YOUNGSTOWN Source of health problems is still a mystery, CHOICE says



Air quality analysis will be done, but otherwise the landlord is stumped.
By ROGER G. SMITH
CITY HALL REPORTER
YOUNGSTOWN -- Ruby Wilkie is at her front door, gasping for air, almost hyperventilating.
She leads visitors into the musty-smelling basement of 549 Kenmore Ave., pointing out discolored spots on the concrete and white splotches on her rack of coats.
Then it's back upstairs, quickly. Wilkie, 52, sticks a recently prescribed inhaler into her mouth and squeezes down twice.
"I can't take too much more of this stress," she said after the medicine calmed her breathing.
Wilkie is sure that it's water in the basement of the South Side home, built three years ago, that's creating the mildew that brought on her asthma.
She has complained for almost two years about the dampness and odor it creates. Now that it's affecting her health, she's had enough.
Her landlord, CHOICE Homes, says the agency is doing all it can but can't find a problem to fix beyond airing out the basement.
That's not good enough for Wilkie.
Moved in in 1999: She and the 11-year-old granddaughter she is rearing moved into the three-bedroom, one-bath ranch home in November 1999. It's one of more than 100 the nonprofit agency CHOICE, or Community Housing Options Involving Cooperative Efforts, has built around the city in recent years.
Wilkie, who is disabled with a back injury and works as a seamstress when she can, rents the home with Section 8 federal assistance.
Within a few months moisture built up in the basement. The agency told her to open the two vents in the basement's glass block windows and air it out. She did that through 2000 and into this year, to no avail.
She has complained to CHOICE the whole time and a slew of agency and construction people have been into the home since. Nothing has been done, however, and the problem remains.
Recently, Wilkie started having trouble breathing. Last week her doctor told her she has developed asthma because of the basement and prescribed several medications. She has never had respiratory problems before. Her granddaughter, Cebra Hall, now takes a prescription for allergies, too.
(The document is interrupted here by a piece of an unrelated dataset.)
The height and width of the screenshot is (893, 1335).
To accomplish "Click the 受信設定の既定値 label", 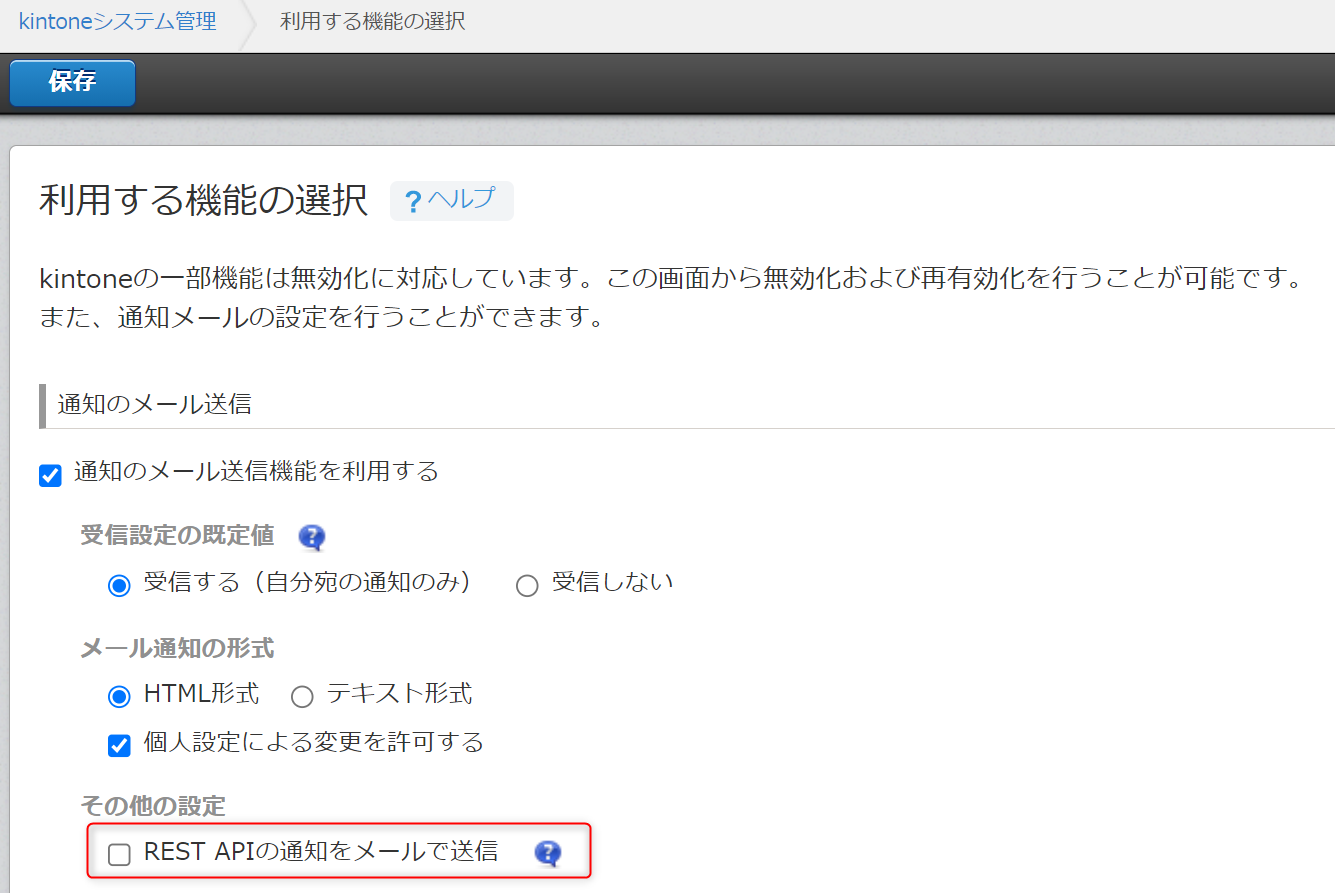I will click(x=176, y=537).
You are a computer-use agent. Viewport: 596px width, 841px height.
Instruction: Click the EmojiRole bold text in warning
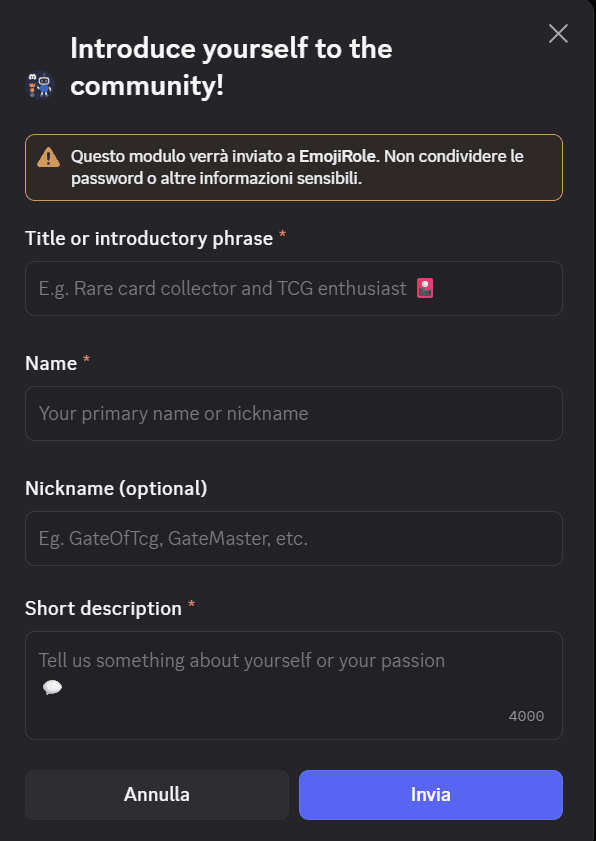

The mildew odor won't come out of their winter coats, either, Wilkie said, pointing to notes from two dry cleaners that back her up.
Stumped: Phil Smith, CHOICE executive director, said he will have air in the house tested immediately. Beyond that, Smith is at a loss to explain what more can be done.
"That basement is clean. The floors are dry; the walls are dry," he said. "I just don't know what the problem is. I don't know what else I can do."
Newly built homes sweat and air must be kept circulating to clear the moisture, he said, though the agency hasn't provided any equipment for that.
Smith said that if Wilkie's health is in jeopardy, he would encourage her to move.
The agency is willing to end the lease and can provide her another CHOICE home with a ramp for the disabled. The house is across town, however. Relocation takes time, too, because of federal red tape, he said. Section 8 should help her find a non-CHOICE rental if she chooses, Smith said.
Wilkie hasn't asked about relocating to a hotel because she and her granddaughter don't want to move. She just wants the problem to be fixed.
"I want to be able to breathe. Is that asking too much, for my health?" she asked, breaking into tears and straining for air. "I just want to be treated fairly for a problem I did not create."